[EXCERPT]:

........

Expression Trees

In this chapter, we continue the discussion of recursive data types by way of a slightly more complex example related to the execution of programming languages. Specifically, we look into the evaluation of simple arithmetic expressions; in a subsequent chapter, we will extend this to cover variable bindings and function definitions as well. Computer languages —except for the machine code directly processed by the computer hardware— are executed in one of two possible ways: they are either compiled or interpreted. In the case of compilation, the original program (aka the source code) is translated into machine code by a compiler. Once compiled, the hardware can directly execute the program. When code is interpreted, the operations and instructions of the source code are directly executed by an interpreter by performing the respective computations, without generating machine code.

Alternatively, some language implementations choose a hybrid scheme, where the compiler, instead of machine code, generates a lower-level language, which in turn is interpreted. For example, the Haskell interpreter GHCi, uses such a hybrid scheme, where Haskell is translated into a bytecode (designed to facilitate fast interpretation), which is then interpreted by the Haskell runtime system. Similarly, Java compilers generate Java Bytecode, which is then interpreted by a Java Virtual Machine (JVM).

Evaluating Expressions

In More About Algebraic Data Types, we discussed how trees, implemented as recursive data types, can be used to achieve a more efficient representation for collections of items than ordinary lists. To evaluate arithmetic expressions, we will use trees to represent the expression structure. Similar, if more complex, tree representations are generally used to represent programs in interpreters and compilers.

If we enter an arithmetic expression, like 2 + 7 * 13 in a Haskell for Mac playground or in GHCi, this expression will be evaluated and the result, 93, will be displayed. The interpreter achieves this in several steps: (1) the input string is decomposed into individual symbols or tokens (by a process often called lexing), (2) the token stream is parsed and turned into a tree representation, (3) this expression tree gets evaluated by a recursive tree traversal. We will now look at these three steps in turn.

Lexing

We start with decomposing the string containing the arithmetic expression into a sequence of symbols, which we call tokens. For the example of 2 + 7 * 13, we expect the following token sequence: 2, +, 7, *, 13. During lexing (or tokenisation), we usually discard all whitespace and similar characters that do not contribute to the meaning of the tokenised expression — they simply serve to increase readability for human consumption. This process is carried out by a lexer function:1

lexer :: String -> [Token]

The type of Tokens needs to represent all symbols that may be produced when the lexer tokenises arithmetic expressions. In other words, we need a variant for each operator in the language —for this chapter, this is only addition and multiplication— as well as a representation for opening and closing parentheses and integer literals (represented by an Int value):

data Token
  = PlusTok
  | TimesTok
  | OpenTok
  | CloseTok
  | IntTok Int
  deriving (Show)

........

[Interface element records]:
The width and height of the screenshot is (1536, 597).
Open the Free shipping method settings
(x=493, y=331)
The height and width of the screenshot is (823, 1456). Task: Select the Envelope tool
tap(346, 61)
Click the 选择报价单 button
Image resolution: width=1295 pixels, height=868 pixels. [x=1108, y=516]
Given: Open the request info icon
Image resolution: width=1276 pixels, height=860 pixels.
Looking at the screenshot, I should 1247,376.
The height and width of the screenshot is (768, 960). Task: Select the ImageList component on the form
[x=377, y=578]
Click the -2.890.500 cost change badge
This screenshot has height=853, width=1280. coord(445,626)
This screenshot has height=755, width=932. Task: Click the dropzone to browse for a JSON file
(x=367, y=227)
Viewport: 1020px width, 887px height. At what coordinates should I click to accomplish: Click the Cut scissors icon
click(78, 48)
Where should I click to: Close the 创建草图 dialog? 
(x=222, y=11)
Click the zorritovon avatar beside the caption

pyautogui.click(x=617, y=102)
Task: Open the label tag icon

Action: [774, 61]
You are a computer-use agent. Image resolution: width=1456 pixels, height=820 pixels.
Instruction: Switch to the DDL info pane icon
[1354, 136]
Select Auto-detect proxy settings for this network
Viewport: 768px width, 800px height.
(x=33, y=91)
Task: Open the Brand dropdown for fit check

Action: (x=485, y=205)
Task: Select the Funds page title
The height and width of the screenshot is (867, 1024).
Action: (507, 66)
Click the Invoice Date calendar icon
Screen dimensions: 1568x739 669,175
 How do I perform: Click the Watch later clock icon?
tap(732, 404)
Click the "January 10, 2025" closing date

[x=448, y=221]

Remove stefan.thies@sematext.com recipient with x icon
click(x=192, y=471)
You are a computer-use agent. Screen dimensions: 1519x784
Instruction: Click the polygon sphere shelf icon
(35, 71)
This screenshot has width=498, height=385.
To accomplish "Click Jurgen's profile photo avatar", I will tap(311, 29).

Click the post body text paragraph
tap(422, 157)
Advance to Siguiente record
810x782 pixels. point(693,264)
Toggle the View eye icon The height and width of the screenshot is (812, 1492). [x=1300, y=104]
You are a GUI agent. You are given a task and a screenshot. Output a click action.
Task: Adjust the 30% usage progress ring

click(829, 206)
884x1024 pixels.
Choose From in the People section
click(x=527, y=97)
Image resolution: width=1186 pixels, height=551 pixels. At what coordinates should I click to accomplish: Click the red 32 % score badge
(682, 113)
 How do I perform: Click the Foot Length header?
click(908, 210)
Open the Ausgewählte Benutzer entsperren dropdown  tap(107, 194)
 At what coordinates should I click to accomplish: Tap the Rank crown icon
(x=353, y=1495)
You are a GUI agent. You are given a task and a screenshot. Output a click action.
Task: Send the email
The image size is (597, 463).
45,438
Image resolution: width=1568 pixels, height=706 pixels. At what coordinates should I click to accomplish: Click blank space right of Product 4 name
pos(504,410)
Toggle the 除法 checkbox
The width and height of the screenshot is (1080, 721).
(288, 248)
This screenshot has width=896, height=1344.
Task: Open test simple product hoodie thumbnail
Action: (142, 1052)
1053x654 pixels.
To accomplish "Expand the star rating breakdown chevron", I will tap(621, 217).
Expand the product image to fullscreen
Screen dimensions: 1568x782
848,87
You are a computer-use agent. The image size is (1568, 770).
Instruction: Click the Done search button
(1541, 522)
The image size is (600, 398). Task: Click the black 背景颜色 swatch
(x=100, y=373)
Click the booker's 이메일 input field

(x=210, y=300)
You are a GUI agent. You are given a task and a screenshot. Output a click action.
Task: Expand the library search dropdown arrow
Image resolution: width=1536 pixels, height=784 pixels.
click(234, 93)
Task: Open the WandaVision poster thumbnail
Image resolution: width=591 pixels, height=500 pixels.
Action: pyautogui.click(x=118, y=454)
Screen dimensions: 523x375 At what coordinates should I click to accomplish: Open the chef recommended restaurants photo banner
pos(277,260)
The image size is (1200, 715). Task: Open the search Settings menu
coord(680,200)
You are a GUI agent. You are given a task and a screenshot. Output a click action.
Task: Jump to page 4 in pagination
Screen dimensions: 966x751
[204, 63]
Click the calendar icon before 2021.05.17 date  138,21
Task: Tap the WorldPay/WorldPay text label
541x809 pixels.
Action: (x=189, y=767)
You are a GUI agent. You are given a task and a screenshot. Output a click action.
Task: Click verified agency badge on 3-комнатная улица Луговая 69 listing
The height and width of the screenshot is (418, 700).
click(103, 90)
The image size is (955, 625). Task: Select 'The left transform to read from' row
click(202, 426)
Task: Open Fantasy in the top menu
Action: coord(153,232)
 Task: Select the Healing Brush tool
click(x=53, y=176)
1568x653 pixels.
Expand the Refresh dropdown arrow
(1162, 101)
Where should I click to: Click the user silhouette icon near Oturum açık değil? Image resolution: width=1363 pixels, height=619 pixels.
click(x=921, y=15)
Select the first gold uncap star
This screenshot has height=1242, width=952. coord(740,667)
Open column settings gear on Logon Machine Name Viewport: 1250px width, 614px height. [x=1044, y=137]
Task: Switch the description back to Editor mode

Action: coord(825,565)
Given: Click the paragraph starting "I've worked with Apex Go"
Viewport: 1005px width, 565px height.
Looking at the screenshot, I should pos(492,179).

........

[TASK SET]:
- A) Turn the paragraph of the expression trees chapter that begins "Alternatively, some language implementations" into a short bulleted list that keeps its main facts.
- B) Write the next part of the expression trees chapter, starting right after the Token data type definition.

[EXERCISE RESPONSES]:
- A)
- Some language implementations use a hybrid scheme: the compiler generates a lower-level language instead of machine code, and that language is then interpreted.
- The Haskell interpreter GHCi translates Haskell into a bytecode designed for fast interpretation, which the Haskell runtime system then interprets.
- Java compilers generate Java Bytecode, which a Java Virtual Machine (JVM) then interprets.

- B)
The only type constructor that requires an argument is IntTok, as it is not sufficient to know that we read an integer literal, we also need to know the value that it represents. To implement the lexer function, we traverse the input string character by character. We convert all single character tokens into their corresponding token:

lexer :: String -> [Token]
lexer []              = []
lexer ('+' : restStr) = PlusTok  : lexer restStr
lexer ('*' : restStr) = TimesTok : lexer restStr 
lexer ('(' : restStr) = OpenP    : lexer restStr 
lexer (')' : restStr) = CloseP   : lexer restStr

Moreover, we drop all whitespace characters (including space, newline, and tab characters), identifier by the isSpace :: Char -> Bool function from module Data.Char:

lexer (chr : restStr) | isSpace chr = lexer restStr

We identify the beginning of integer literals by using isDigit :: Char -> Bool. In contrast to tokens consisting of only one character, the handling of integer literals is more complex. We need to collect all successive digits, convert them into an integer value (to be used as an argument for the IntTok token), before recursively continuing to traverse the reminder of the input string. We do this by splitting the input string into the initial continuous sequence of digits and the remainder, which starts with a non-digit character. For example, given a string "312 + 4 * 5", we want to split it into the string "312" and the remainder " + 4 * 5". We could achieve this by writing a helper function

-- Split a string into leading digits and remaining string
splitDigits :: String -> (String, String)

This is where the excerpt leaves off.